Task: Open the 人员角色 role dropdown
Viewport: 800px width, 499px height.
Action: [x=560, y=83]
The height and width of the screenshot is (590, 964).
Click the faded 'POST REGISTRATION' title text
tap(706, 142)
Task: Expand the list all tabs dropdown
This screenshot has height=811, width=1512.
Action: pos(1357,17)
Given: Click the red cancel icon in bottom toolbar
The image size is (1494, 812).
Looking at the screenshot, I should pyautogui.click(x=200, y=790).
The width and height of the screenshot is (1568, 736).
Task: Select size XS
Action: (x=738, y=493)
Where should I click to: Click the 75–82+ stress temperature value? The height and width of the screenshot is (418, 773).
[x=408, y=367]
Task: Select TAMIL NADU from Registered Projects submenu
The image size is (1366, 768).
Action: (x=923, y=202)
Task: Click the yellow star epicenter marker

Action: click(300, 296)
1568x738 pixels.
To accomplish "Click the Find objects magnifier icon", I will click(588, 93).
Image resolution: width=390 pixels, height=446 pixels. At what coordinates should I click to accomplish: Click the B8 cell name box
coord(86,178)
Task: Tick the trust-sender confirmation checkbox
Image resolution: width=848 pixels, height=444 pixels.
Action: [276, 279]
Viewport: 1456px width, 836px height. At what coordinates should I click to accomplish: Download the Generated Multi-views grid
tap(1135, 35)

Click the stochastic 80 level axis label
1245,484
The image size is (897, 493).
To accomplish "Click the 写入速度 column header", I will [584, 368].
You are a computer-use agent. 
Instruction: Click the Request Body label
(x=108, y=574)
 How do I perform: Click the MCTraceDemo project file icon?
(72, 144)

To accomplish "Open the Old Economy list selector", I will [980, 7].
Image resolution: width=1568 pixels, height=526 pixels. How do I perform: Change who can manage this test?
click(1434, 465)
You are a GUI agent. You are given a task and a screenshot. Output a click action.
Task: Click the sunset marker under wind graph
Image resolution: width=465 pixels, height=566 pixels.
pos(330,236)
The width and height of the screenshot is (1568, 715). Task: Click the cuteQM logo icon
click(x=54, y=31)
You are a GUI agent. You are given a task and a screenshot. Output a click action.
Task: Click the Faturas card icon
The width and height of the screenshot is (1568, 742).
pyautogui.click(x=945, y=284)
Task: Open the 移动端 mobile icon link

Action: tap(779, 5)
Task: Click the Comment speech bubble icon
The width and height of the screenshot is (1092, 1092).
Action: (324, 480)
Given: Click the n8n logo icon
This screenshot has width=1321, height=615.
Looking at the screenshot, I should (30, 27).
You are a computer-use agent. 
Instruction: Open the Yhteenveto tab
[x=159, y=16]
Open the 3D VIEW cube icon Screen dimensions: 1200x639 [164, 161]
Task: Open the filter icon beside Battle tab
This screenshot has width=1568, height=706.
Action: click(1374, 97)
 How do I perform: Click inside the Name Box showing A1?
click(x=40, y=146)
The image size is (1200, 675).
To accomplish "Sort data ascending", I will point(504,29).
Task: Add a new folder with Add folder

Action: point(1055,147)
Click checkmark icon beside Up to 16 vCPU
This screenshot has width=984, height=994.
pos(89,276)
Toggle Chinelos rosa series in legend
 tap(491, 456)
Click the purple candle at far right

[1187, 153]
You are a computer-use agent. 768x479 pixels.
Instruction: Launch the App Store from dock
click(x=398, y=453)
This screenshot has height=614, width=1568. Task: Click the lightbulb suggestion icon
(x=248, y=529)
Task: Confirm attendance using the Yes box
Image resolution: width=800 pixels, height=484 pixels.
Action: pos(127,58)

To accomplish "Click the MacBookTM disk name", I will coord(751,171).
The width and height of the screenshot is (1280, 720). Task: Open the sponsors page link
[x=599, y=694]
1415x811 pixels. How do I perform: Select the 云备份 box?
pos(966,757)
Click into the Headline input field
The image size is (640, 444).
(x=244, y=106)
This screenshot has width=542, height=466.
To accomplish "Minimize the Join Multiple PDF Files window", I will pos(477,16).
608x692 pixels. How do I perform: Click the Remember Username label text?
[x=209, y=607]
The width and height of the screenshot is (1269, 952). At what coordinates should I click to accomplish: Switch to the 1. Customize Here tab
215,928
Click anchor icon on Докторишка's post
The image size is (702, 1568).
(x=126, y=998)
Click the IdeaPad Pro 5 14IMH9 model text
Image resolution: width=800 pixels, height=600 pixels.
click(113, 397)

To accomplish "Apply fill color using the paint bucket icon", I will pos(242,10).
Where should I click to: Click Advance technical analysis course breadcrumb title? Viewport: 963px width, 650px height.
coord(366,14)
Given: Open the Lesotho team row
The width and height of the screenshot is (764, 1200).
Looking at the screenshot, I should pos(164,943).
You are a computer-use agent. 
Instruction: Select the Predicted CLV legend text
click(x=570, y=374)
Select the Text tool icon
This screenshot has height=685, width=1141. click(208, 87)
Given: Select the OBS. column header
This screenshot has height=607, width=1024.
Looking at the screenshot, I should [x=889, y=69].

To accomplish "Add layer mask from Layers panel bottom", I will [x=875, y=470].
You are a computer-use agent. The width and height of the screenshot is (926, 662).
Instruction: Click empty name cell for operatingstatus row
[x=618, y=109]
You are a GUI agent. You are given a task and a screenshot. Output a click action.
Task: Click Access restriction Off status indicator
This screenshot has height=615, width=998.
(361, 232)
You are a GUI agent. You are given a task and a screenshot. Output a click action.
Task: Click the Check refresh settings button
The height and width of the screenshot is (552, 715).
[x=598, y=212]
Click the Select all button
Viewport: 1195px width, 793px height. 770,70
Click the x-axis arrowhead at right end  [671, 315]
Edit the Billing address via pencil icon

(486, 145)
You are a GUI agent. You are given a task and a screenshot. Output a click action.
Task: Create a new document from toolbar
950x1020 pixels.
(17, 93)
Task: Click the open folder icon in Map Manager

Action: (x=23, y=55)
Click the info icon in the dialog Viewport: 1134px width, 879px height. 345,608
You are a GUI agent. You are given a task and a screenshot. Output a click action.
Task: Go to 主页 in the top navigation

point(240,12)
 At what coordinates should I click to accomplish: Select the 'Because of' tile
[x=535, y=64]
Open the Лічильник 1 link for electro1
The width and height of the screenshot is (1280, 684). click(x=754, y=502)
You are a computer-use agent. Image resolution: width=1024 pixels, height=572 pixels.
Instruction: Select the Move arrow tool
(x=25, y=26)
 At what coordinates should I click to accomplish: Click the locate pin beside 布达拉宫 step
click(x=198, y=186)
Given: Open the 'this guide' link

- - - -

### WHAT YOU NEED TO DO
Every record, word for word, must be returned.

### WRITTEN REPLY
Task: Open the 人员角色 role dropdown
Viewport: 800px width, 499px height.
Action: [x=560, y=83]
The height and width of the screenshot is (590, 964).
Click the faded 'POST REGISTRATION' title text
tap(706, 142)
Task: Expand the list all tabs dropdown
This screenshot has height=811, width=1512.
Action: pos(1357,17)
Given: Click the red cancel icon in bottom toolbar
The image size is (1494, 812).
Looking at the screenshot, I should pyautogui.click(x=200, y=790).
The width and height of the screenshot is (1568, 736).
Task: Select size XS
Action: (x=738, y=493)
Where should I click to: Click the 75–82+ stress temperature value? The height and width of the screenshot is (418, 773).
[x=408, y=367]
Task: Select TAMIL NADU from Registered Projects submenu
The image size is (1366, 768).
Action: (x=923, y=202)
Task: Click the yellow star epicenter marker

Action: click(300, 296)
1568x738 pixels.
To accomplish "Click the Find objects magnifier icon", I will click(588, 93).
Image resolution: width=390 pixels, height=446 pixels. At what coordinates should I click to accomplish: Click the B8 cell name box
coord(86,178)
Task: Tick the trust-sender confirmation checkbox
Image resolution: width=848 pixels, height=444 pixels.
Action: [276, 279]
Viewport: 1456px width, 836px height. At what coordinates should I click to accomplish: Download the Generated Multi-views grid
tap(1135, 35)

Click the stochastic 80 level axis label
1245,484
The image size is (897, 493).
To accomplish "Click the 写入速度 column header", I will [584, 368].
You are a computer-use agent. 
Instruction: Click the Request Body label
(x=108, y=574)
 How do I perform: Click the MCTraceDemo project file icon?
(72, 144)

To accomplish "Open the Old Economy list selector", I will [980, 7].
Image resolution: width=1568 pixels, height=526 pixels. How do I perform: Change who can manage this test?
click(1434, 465)
You are a GUI agent. You are given a task and a screenshot. Output a click action.
Task: Click the sunset marker under wind graph
Image resolution: width=465 pixels, height=566 pixels.
pos(330,236)
The width and height of the screenshot is (1568, 715). Task: Click the cuteQM logo icon
click(x=54, y=31)
You are a GUI agent. You are given a task and a screenshot. Output a click action.
Task: Click the Faturas card icon
The width and height of the screenshot is (1568, 742).
pyautogui.click(x=945, y=284)
Task: Open the 移动端 mobile icon link

Action: tap(779, 5)
Task: Click the Comment speech bubble icon
The width and height of the screenshot is (1092, 1092).
Action: (324, 480)
Given: Click the n8n logo icon
This screenshot has width=1321, height=615.
Looking at the screenshot, I should (30, 27).
You are a computer-use agent. 
Instruction: Open the Yhteenveto tab
[x=159, y=16]
Open the 3D VIEW cube icon Screen dimensions: 1200x639 [164, 161]
Task: Open the filter icon beside Battle tab
This screenshot has width=1568, height=706.
Action: click(1374, 97)
 How do I perform: Click inside the Name Box showing A1?
click(x=40, y=146)
The image size is (1200, 675).
To accomplish "Sort data ascending", I will point(504,29).
Task: Add a new folder with Add folder

Action: point(1055,147)
Click checkmark icon beside Up to 16 vCPU
This screenshot has width=984, height=994.
pos(89,276)
Toggle Chinelos rosa series in legend
 tap(491, 456)
Click the purple candle at far right

[1187, 153]
You are a computer-use agent. 768x479 pixels.
Instruction: Launch the App Store from dock
click(x=398, y=453)
This screenshot has height=614, width=1568. Task: Click the lightbulb suggestion icon
(x=248, y=529)
Task: Confirm attendance using the Yes box
Image resolution: width=800 pixels, height=484 pixels.
Action: pos(127,58)

To accomplish "Click the MacBookTM disk name", I will coord(751,171).
The width and height of the screenshot is (1280, 720). Task: Open the sponsors page link
[x=599, y=694]
1415x811 pixels. How do I perform: Select the 云备份 box?
pos(966,757)
Click into the Headline input field
The image size is (640, 444).
(x=244, y=106)
This screenshot has width=542, height=466.
To accomplish "Minimize the Join Multiple PDF Files window", I will pos(477,16).
608x692 pixels. How do I perform: Click the Remember Username label text?
[x=209, y=607]
The width and height of the screenshot is (1269, 952). At what coordinates should I click to accomplish: Switch to the 1. Customize Here tab
215,928
Click anchor icon on Докторишка's post
The image size is (702, 1568).
(x=126, y=998)
Click the IdeaPad Pro 5 14IMH9 model text
Image resolution: width=800 pixels, height=600 pixels.
click(113, 397)

To accomplish "Apply fill color using the paint bucket icon", I will pos(242,10).
Where should I click to: Click Advance technical analysis course breadcrumb title? Viewport: 963px width, 650px height.
coord(366,14)
Given: Open the Lesotho team row
The width and height of the screenshot is (764, 1200).
Looking at the screenshot, I should pos(164,943).
You are a computer-use agent. 
Instruction: Select the Predicted CLV legend text
click(x=570, y=374)
Select the Text tool icon
This screenshot has height=685, width=1141. click(208, 87)
Given: Select the OBS. column header
This screenshot has height=607, width=1024.
Looking at the screenshot, I should [x=889, y=69].

To accomplish "Add layer mask from Layers panel bottom", I will [x=875, y=470].
You are a computer-use agent. The width and height of the screenshot is (926, 662).
Instruction: Click empty name cell for operatingstatus row
[x=618, y=109]
You are a GUI agent. You are given a task and a screenshot. Output a click action.
Task: Click Access restriction Off status indicator
This screenshot has height=615, width=998.
(361, 232)
You are a GUI agent. You are given a task and a screenshot. Output a click action.
Task: Click the Check refresh settings button
The height and width of the screenshot is (552, 715).
[x=598, y=212]
Click the Select all button
Viewport: 1195px width, 793px height. 770,70
Click the x-axis arrowhead at right end  [671, 315]
Edit the Billing address via pencil icon

(486, 145)
You are a GUI agent. You are given a task and a screenshot. Output a click action.
Task: Create a new document from toolbar
950x1020 pixels.
(17, 93)
Task: Click the open folder icon in Map Manager

Action: (x=23, y=55)
Click the info icon in the dialog Viewport: 1134px width, 879px height. 345,608
You are a GUI agent. You are given a task and a screenshot. Output a click action.
Task: Go to 主页 in the top navigation

point(240,12)
 At what coordinates should I click to accomplish: Select the 'Because of' tile
[x=535, y=64]
Open the Лічильник 1 link for electro1
The width and height of the screenshot is (1280, 684). click(x=754, y=502)
You are a computer-use agent. Image resolution: width=1024 pixels, height=572 pixels.
Instruction: Select the Move arrow tool
(x=25, y=26)
 At what coordinates should I click to accomplish: Click the locate pin beside 布达拉宫 step
click(x=198, y=186)
Given: Open the 'this guide' link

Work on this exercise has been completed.